__About this exercise__
Start with the line that holds "Task: Add path". Please copy it and each remaining line below exactly, leaving pictures out.

+ + +

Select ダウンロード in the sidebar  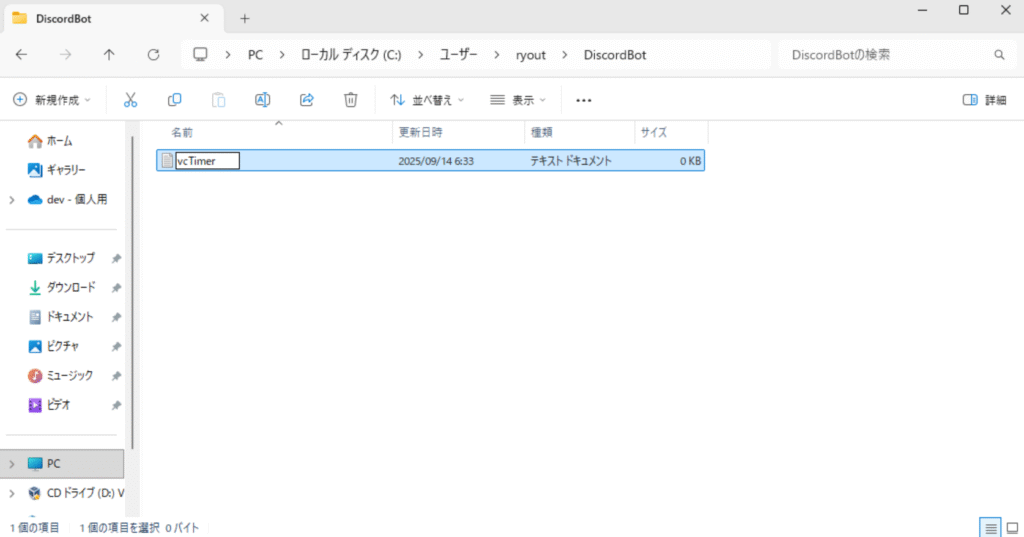tap(71, 287)
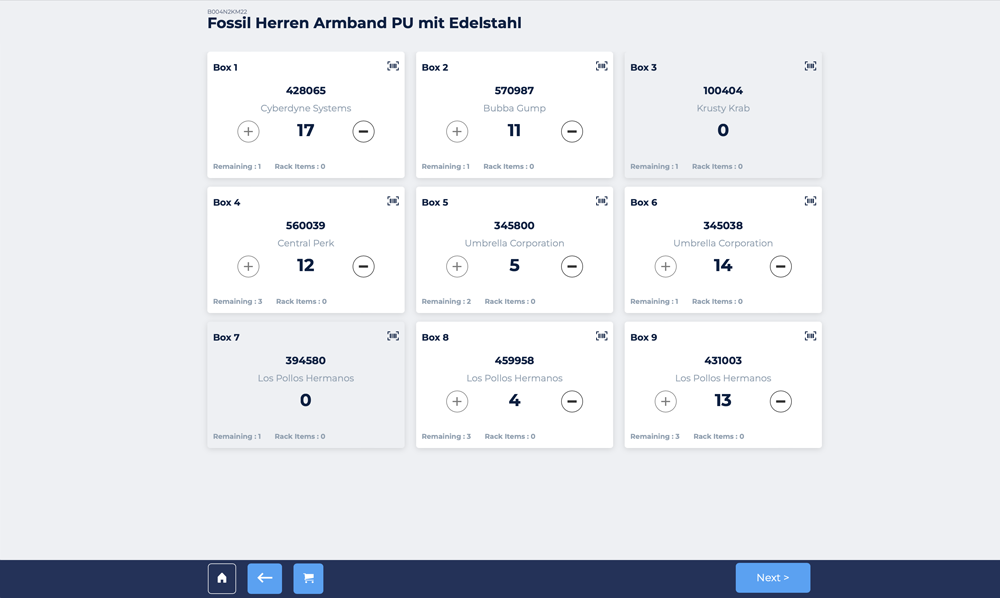Click the scan barcode icon in Box 3
The width and height of the screenshot is (1000, 598).
click(x=810, y=66)
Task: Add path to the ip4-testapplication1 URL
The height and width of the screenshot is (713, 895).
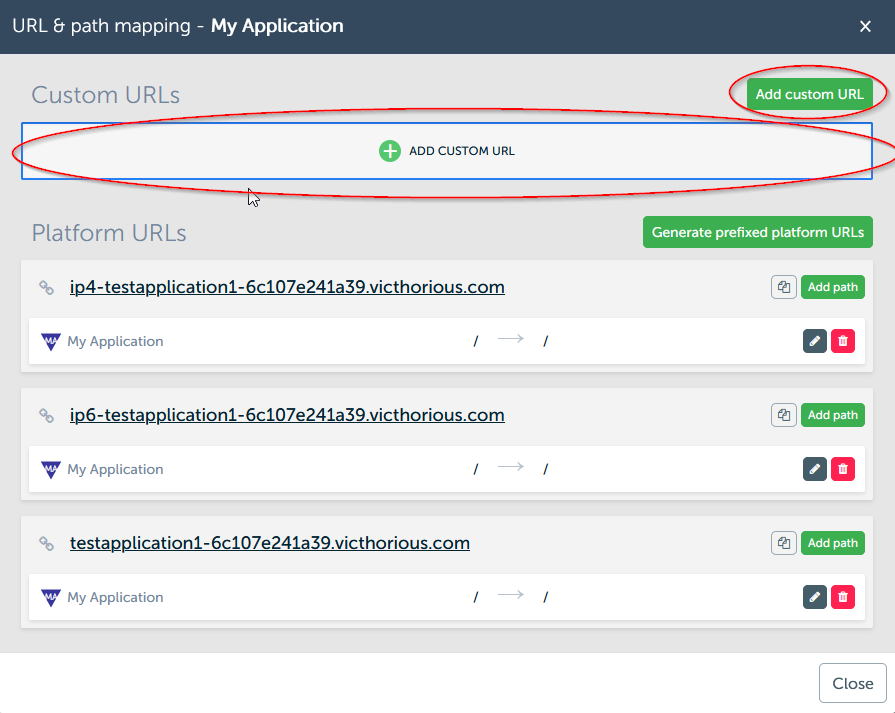Action: coord(832,287)
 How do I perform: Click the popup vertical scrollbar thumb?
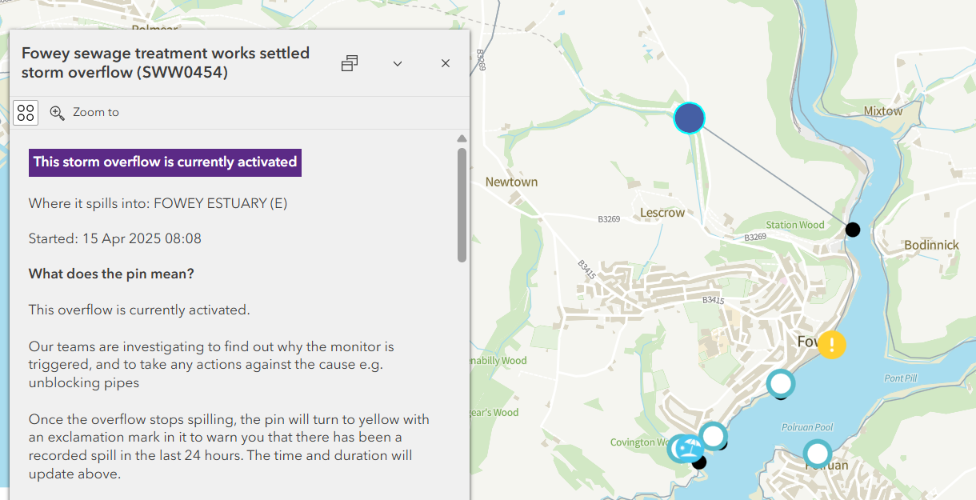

+ + +

__Solution for this exercise__
Task: Add path to the ip4-testapplication1 URL
The height and width of the screenshot is (713, 895).
Action: coord(832,287)
 How do I perform: Click the popup vertical scrollbar thumb?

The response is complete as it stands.